Files
kfitz-site/content/blog/2009-12-20-not-exactly-the-tip-of-the-tongue.md
Kathleen Fitzpatrick 655ad0ded8 upgrade to 3.0
2024-10-14 19:27:15 -04:00

21 lines
2.1 KiB
Markdown
Raw Blame History

This file contains ambiguous Unicode characters

This file contains Unicode characters that might be confused with other characters. If you think that this is intentional, you can safely ignore this warning. Use the Escape button to reveal them.

---
title: 'Not Exactly the Tip of the Tongue'
date: '2009-12-20T09:06:27-05:00'
permalink: /not-exactly-the-tip-of-the-tongue/
tags:
- 'random thoughts'
---
You know how sometimes youre trying to think of a name or a word and it just wont come, no matter how hard you try, but later that day while youre chopping onions or taking a shower youre all suddenly “Judi Dench! Dude, it was Judi Dench!” out of nowhere? So sometimes when youre trying to remember a name or word that wont come, you stop trying, hoping to get it to bubble up sooner precisely by *not thinking about it*?

_ _ _

• WHAT IS NEEDED: Edit the file page starting with "This file contains ambiguous" and going on through "to reveal them.", putting "special characters" in place of "Unicode characters".

• GIVEN DATA:
_ _ _

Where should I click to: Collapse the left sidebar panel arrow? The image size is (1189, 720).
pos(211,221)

_ _ _

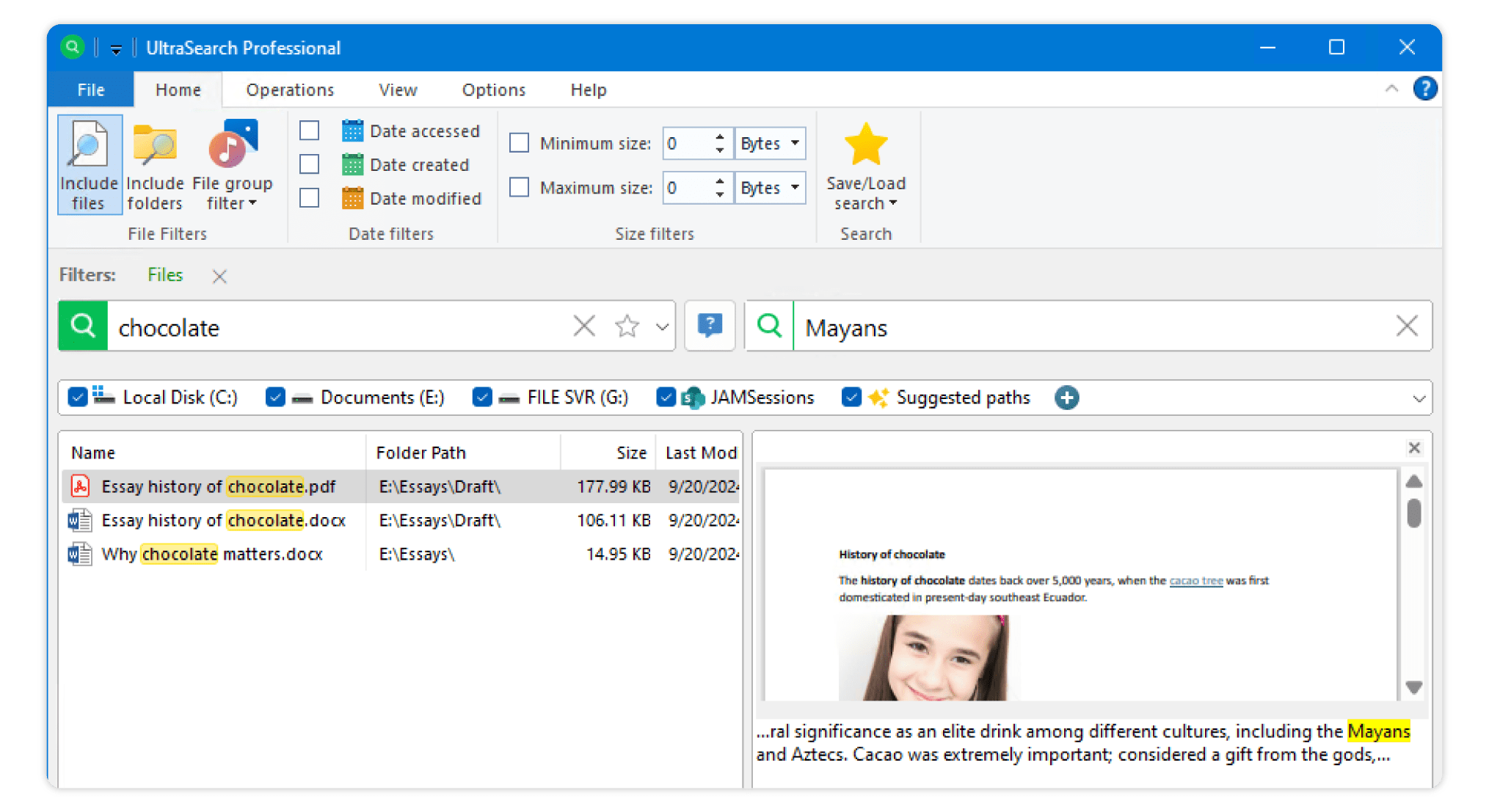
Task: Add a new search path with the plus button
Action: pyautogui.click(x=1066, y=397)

_ _ _

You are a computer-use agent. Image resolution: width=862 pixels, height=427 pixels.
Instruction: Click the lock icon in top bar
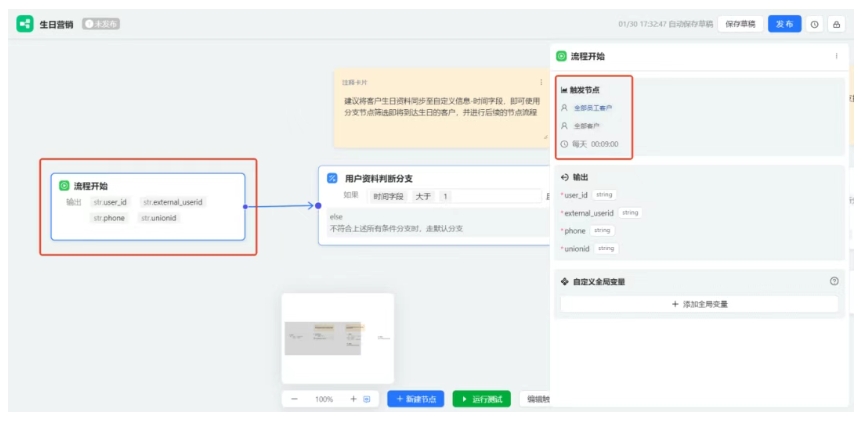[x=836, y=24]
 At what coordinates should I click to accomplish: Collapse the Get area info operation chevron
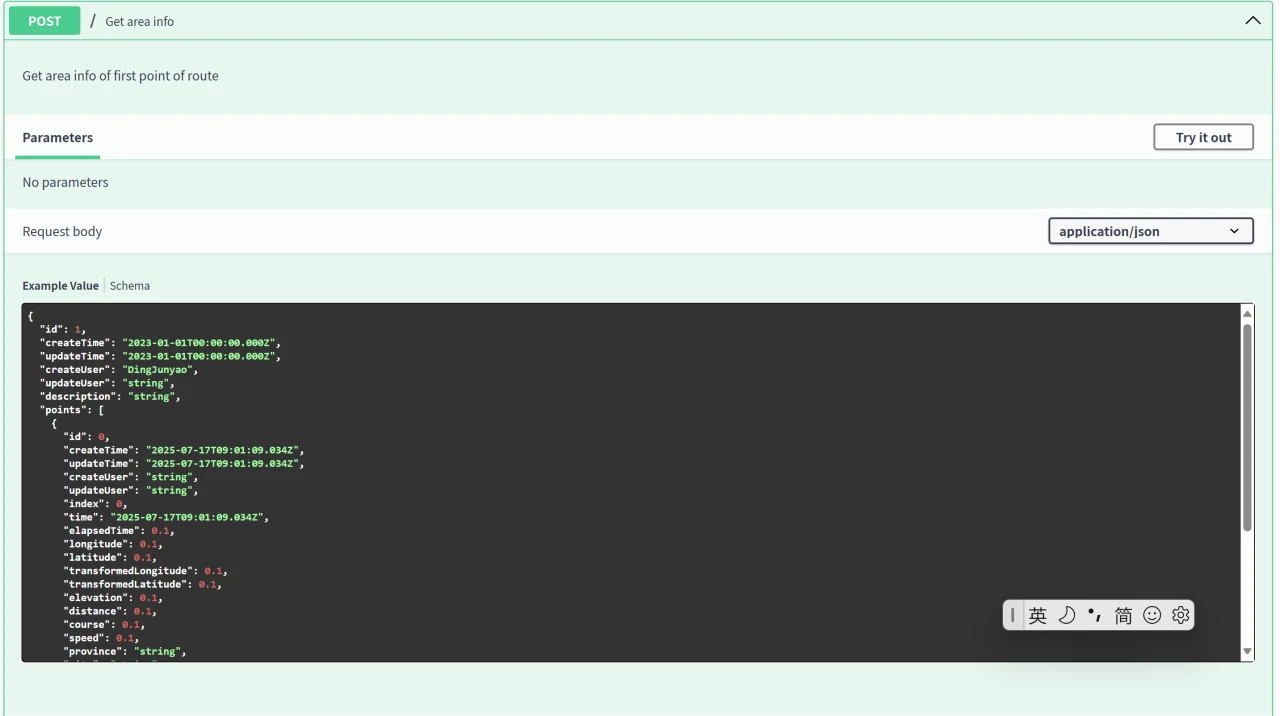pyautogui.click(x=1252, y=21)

_ _ _

• OUTPUT OF THE TASK:
This file contains ambiguous special characters

This file contains special characters that might be confused with other characters. If you think that this is intentional, you can safely ignore this warning. Use the Escape button to reveal them.